Die deutsche Auswahl, die den WM-Titel als Ziel ausgegeben hatte, landete hart in der Realität. Doch auch andere Größen wie Brasilien, Olympiasieger Kanada sowie China, Vize-Weltmeister von 1999, scheiterten früh. Rekordweltmeister USA musste ebenso hart ums Weiterkommen kämpfen wie Norwegen, Weltmeister von 1995. Die volle Punktzahl erspielten in der Vorrunde nur England, Schweden und Japan. Die Asiatinnen, 2011 in Deutschland Weltmeister, gewannen gegen Mitfavorit Spanien mit 4:0.

Transparenz

Kaum Sorgen bereitet der Videobeweis – vielleicht auch, weil die Schiedsrichterinnen bei der WM ihre Entscheidungen dem ganzen Stadion über die Lautsprecher erklären müssen.
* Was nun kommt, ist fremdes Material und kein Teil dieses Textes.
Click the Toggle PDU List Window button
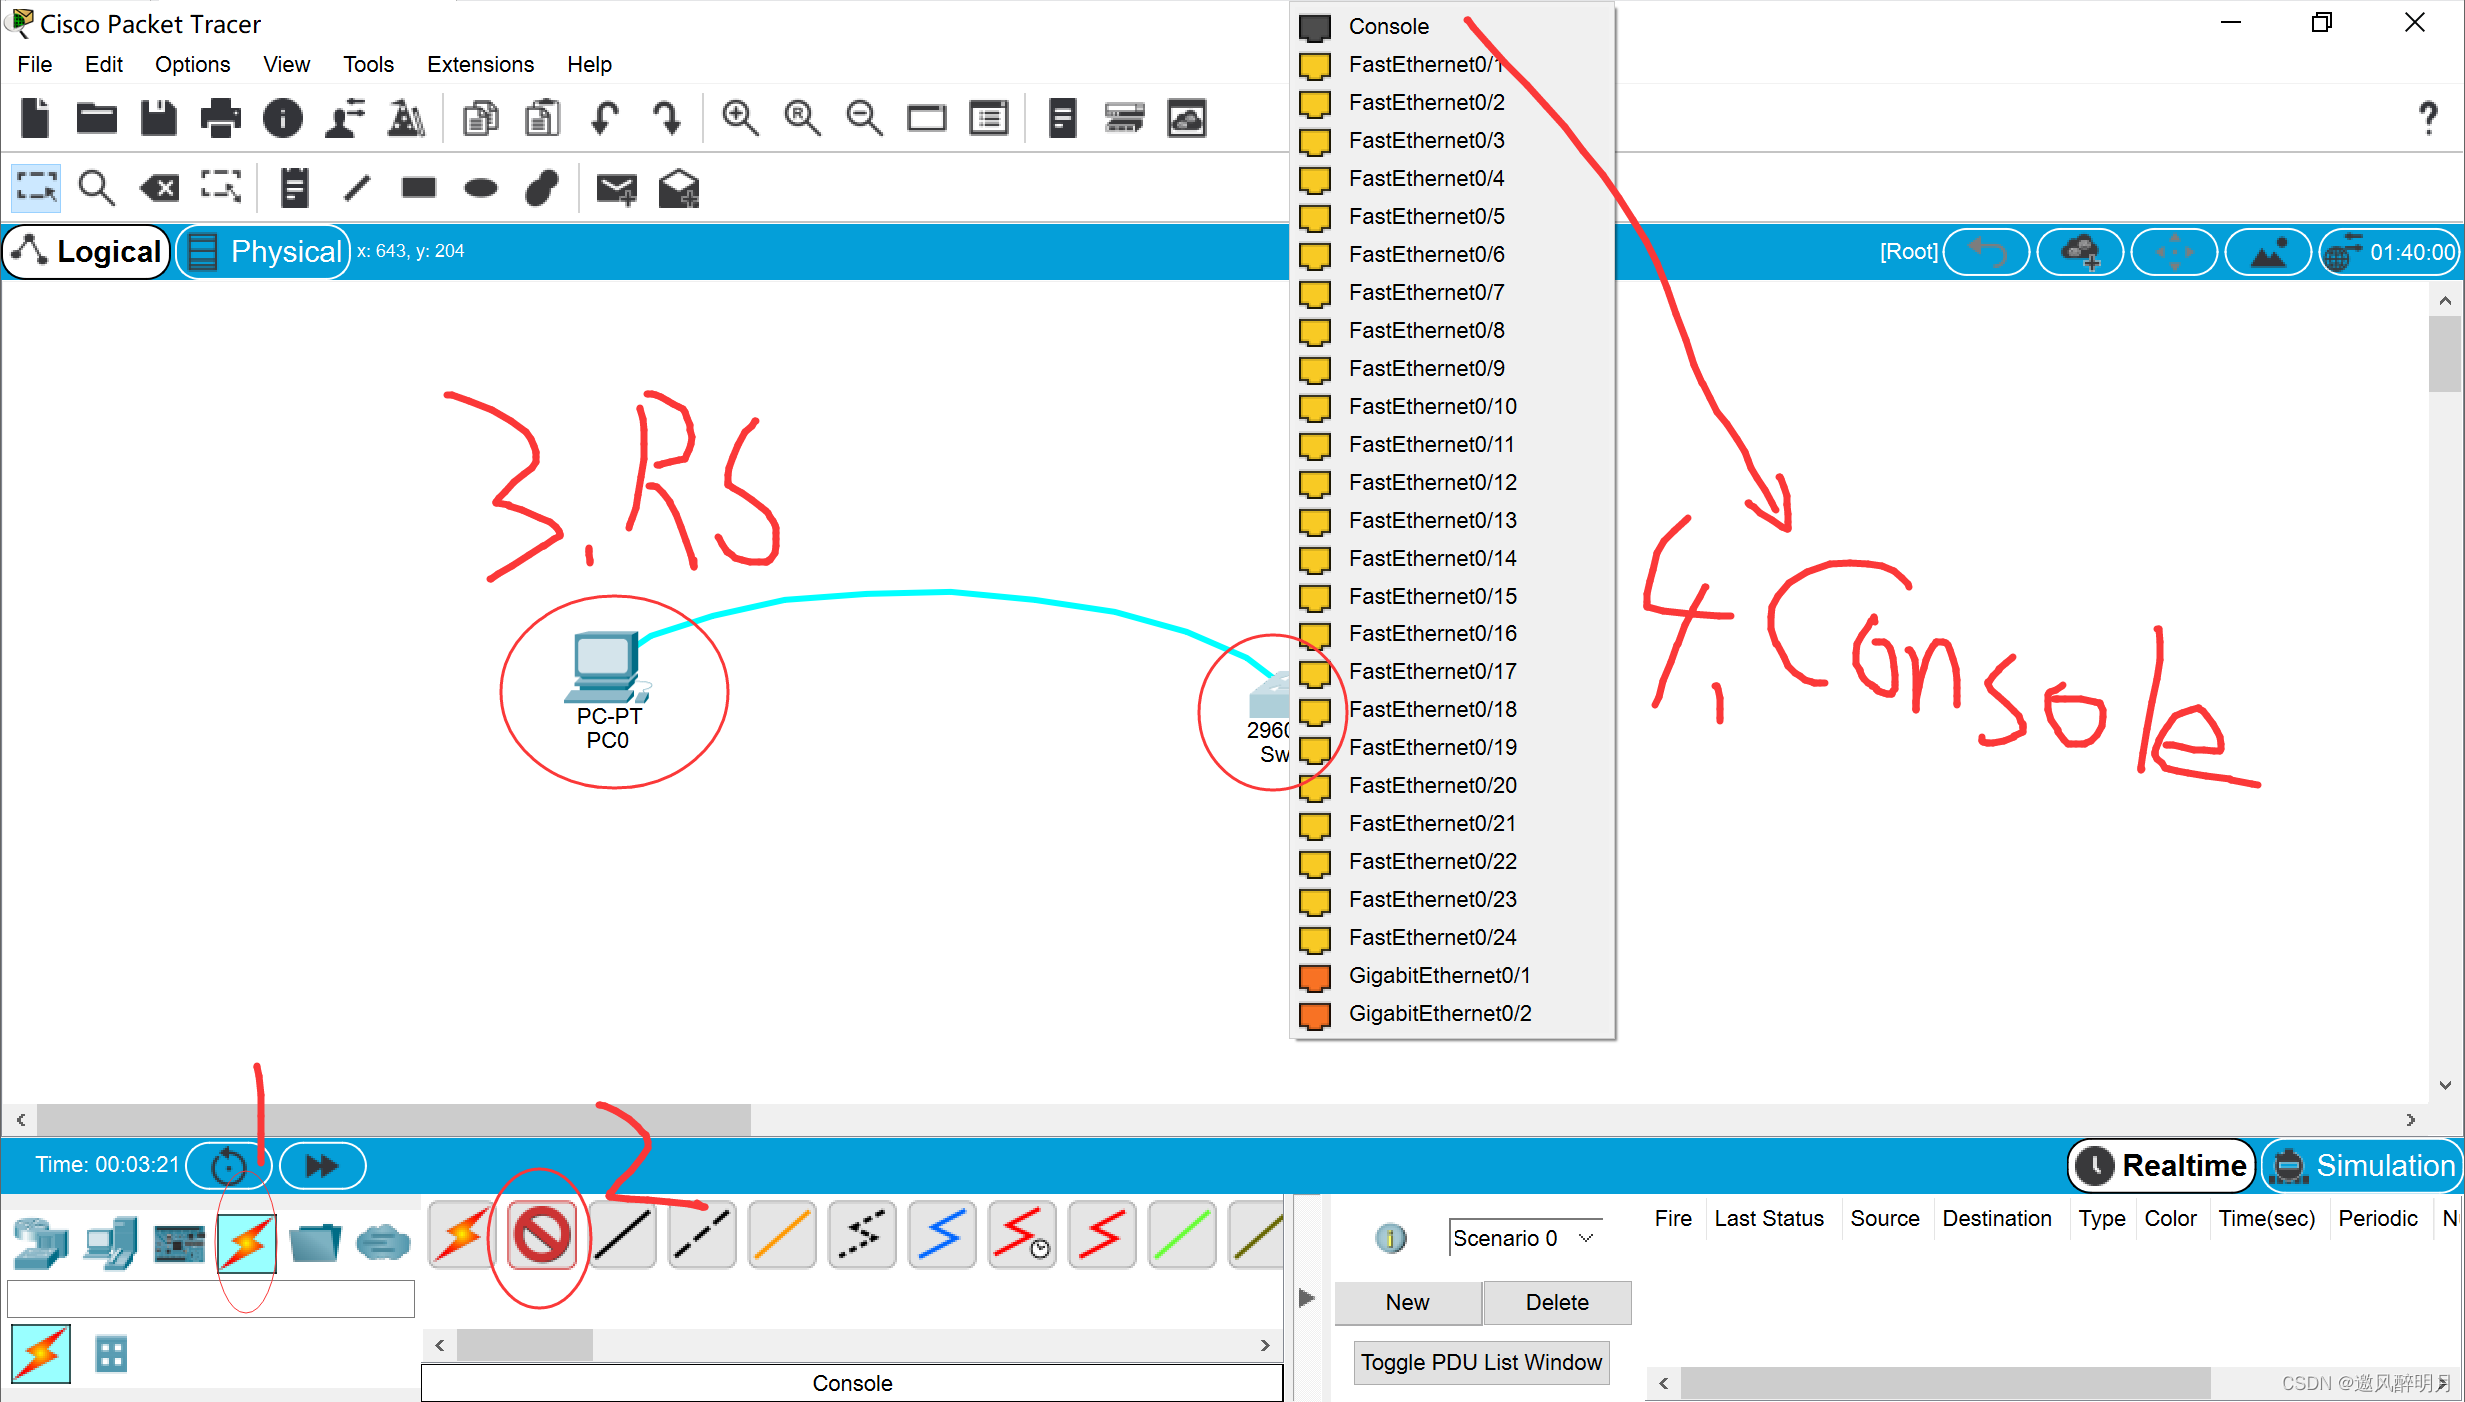The width and height of the screenshot is (2465, 1402). click(x=1481, y=1362)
Ein guter Service für die Fans vor Ort, die nur einmal irritiert waren: Bei Spaniens 5:0 gegen Sambia hatte Schiedsrichterin Oh Hyeon-jeong das 4:0 zunächst nicht gegeben. «Kein Tor, kein Abseits», verkündete sie bei ihrer mit Hilfe des Videobeweises getroffenen Entscheidung, um sich dann gleich zu korrigieren: «Nein, nein, nein! Kein Abseits. Endgültige Entscheidung: Tor, Tor!»